Supplied records:
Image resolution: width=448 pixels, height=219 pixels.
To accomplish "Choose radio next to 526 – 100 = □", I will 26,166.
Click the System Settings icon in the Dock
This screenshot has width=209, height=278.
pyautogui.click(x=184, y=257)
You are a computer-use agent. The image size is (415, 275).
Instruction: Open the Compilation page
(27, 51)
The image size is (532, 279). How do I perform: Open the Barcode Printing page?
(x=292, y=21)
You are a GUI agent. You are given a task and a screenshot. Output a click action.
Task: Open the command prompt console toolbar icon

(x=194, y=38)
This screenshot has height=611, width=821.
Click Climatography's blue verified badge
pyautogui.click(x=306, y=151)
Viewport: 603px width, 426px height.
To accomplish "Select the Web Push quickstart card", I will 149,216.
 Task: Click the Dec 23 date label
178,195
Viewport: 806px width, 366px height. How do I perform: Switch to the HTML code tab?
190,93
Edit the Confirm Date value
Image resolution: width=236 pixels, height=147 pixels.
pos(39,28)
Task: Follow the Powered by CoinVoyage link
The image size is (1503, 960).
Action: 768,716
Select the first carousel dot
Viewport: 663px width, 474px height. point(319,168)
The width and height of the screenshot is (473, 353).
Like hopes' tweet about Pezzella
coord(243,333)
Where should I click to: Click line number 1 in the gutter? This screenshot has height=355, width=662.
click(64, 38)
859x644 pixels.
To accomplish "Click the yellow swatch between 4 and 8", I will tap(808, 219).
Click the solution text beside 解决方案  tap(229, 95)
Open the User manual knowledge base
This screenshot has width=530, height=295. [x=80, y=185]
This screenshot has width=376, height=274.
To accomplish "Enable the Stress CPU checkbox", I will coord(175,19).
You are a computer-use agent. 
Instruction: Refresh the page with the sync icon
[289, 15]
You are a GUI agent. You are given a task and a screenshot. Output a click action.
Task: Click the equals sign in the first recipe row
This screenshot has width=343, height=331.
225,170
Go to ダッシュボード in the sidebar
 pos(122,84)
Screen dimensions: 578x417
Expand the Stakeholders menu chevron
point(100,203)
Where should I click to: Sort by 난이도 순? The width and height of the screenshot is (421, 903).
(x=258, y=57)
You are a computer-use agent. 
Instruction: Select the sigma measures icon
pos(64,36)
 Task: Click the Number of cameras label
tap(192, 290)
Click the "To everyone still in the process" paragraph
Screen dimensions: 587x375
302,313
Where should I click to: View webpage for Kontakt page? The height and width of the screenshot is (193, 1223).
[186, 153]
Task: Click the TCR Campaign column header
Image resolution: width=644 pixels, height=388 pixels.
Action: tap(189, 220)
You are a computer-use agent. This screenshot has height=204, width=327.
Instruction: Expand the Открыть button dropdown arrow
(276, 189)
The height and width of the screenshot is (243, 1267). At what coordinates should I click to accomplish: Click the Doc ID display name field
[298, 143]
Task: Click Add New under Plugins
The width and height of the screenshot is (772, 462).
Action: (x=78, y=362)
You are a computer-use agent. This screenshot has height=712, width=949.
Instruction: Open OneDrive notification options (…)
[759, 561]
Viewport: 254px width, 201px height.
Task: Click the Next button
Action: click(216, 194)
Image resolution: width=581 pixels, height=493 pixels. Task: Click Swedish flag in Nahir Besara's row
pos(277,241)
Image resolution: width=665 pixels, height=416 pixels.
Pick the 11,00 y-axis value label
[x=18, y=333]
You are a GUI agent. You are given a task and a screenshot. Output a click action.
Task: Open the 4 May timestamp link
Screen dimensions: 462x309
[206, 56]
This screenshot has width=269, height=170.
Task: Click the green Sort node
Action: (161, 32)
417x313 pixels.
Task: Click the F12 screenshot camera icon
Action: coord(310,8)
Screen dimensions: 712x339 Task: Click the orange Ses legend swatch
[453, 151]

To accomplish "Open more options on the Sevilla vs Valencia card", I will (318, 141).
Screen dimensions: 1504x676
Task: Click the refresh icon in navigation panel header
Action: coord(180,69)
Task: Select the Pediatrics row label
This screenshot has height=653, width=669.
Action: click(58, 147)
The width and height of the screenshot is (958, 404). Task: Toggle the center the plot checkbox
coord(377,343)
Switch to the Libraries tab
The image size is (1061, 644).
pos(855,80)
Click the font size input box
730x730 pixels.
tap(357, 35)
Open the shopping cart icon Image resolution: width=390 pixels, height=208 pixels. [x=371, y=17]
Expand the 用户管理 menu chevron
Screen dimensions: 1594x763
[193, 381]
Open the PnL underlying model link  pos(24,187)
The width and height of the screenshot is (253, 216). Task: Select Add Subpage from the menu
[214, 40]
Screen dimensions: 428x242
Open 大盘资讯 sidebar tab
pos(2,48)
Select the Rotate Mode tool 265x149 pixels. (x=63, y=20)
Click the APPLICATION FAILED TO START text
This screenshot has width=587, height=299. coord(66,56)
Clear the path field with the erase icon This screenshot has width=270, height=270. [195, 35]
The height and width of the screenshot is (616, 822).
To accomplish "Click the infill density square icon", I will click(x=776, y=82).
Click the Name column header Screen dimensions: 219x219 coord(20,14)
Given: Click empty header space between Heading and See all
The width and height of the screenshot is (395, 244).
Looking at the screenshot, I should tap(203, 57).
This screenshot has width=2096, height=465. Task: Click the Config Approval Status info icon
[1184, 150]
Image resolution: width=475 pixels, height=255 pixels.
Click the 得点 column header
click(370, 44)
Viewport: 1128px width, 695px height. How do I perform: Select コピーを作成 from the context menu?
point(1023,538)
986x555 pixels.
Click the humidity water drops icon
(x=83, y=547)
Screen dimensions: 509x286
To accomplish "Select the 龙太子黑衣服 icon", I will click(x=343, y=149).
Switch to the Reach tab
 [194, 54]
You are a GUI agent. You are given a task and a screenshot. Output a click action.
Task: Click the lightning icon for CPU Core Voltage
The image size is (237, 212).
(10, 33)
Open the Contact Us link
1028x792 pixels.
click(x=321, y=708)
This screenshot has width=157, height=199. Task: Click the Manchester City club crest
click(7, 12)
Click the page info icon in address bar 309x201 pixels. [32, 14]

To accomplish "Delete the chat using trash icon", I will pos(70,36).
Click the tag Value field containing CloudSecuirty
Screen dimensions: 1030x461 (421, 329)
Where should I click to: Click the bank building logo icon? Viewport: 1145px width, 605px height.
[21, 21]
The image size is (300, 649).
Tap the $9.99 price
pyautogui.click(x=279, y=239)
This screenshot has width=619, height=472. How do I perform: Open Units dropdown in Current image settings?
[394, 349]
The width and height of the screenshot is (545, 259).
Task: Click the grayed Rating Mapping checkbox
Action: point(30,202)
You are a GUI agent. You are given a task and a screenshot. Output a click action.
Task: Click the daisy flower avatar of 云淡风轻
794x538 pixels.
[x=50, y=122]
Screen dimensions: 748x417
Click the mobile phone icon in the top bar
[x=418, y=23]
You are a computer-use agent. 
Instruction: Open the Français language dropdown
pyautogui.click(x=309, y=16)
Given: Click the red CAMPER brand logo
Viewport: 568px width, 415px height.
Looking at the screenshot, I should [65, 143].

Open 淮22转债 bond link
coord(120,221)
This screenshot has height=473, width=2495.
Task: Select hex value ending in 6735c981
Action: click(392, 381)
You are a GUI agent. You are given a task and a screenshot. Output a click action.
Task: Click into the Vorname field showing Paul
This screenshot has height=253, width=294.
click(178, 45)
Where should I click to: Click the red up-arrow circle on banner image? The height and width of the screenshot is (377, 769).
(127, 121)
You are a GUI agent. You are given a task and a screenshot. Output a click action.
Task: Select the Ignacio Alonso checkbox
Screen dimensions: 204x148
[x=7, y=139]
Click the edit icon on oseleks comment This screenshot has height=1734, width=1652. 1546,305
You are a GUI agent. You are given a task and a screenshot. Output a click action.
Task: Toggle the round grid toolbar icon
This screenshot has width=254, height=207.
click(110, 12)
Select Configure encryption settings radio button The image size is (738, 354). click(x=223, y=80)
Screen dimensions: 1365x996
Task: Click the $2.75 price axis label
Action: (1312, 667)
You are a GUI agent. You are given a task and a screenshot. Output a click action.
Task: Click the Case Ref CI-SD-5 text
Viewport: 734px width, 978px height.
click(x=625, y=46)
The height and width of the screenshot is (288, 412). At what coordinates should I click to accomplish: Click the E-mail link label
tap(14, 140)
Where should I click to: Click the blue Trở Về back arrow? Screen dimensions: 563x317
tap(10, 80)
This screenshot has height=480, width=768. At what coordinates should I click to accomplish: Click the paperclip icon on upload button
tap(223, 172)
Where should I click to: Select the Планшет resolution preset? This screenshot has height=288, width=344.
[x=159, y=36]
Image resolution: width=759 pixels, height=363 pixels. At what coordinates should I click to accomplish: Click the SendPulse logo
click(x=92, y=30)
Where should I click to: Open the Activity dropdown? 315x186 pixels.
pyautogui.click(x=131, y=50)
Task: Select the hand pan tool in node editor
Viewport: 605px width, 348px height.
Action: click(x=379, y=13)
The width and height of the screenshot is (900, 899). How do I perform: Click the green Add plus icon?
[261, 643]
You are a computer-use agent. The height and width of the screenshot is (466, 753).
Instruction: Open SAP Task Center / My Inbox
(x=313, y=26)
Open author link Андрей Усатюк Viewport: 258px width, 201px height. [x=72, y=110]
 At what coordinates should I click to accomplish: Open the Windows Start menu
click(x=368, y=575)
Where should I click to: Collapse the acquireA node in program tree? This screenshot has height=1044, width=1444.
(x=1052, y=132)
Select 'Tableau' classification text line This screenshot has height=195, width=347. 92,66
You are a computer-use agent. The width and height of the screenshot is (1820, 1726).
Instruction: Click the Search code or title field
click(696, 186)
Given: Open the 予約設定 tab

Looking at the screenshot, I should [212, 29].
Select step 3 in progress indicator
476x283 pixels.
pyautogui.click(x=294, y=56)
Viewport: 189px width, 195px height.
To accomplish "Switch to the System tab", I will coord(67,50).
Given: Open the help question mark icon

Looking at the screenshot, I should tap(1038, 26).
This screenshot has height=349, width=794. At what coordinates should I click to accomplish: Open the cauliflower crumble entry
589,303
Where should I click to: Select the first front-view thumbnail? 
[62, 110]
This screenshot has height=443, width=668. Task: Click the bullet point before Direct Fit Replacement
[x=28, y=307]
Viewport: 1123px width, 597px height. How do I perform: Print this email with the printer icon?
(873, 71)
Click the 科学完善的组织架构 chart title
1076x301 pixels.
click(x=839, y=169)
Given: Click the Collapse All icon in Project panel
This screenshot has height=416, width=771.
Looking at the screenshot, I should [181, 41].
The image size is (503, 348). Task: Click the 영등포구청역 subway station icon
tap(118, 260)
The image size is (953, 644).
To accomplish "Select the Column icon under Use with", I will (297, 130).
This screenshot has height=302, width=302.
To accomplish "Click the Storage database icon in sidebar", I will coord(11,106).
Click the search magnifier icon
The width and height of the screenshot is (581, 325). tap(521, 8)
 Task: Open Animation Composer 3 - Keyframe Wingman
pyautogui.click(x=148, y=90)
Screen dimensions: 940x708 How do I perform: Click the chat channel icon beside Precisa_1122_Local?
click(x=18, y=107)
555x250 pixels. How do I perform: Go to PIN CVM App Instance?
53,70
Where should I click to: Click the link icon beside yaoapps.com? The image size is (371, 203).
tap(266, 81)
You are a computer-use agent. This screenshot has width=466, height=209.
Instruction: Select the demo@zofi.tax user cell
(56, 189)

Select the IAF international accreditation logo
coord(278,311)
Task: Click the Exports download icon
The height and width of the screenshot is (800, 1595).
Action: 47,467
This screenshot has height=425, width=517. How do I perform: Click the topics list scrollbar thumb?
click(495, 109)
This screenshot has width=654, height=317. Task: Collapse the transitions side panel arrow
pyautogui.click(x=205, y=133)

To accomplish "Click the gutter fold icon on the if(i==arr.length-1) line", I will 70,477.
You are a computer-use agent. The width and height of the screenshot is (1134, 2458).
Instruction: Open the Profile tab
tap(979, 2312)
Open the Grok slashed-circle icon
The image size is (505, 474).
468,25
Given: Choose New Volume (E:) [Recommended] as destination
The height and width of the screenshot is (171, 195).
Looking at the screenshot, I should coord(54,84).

Description of the task:
Which lines above contain the word "between"? List them.

The answer:
To accomplish "Click the yellow swatch between 4 and 8", I will tap(808, 219).
Given: Click empty header space between Heading and See all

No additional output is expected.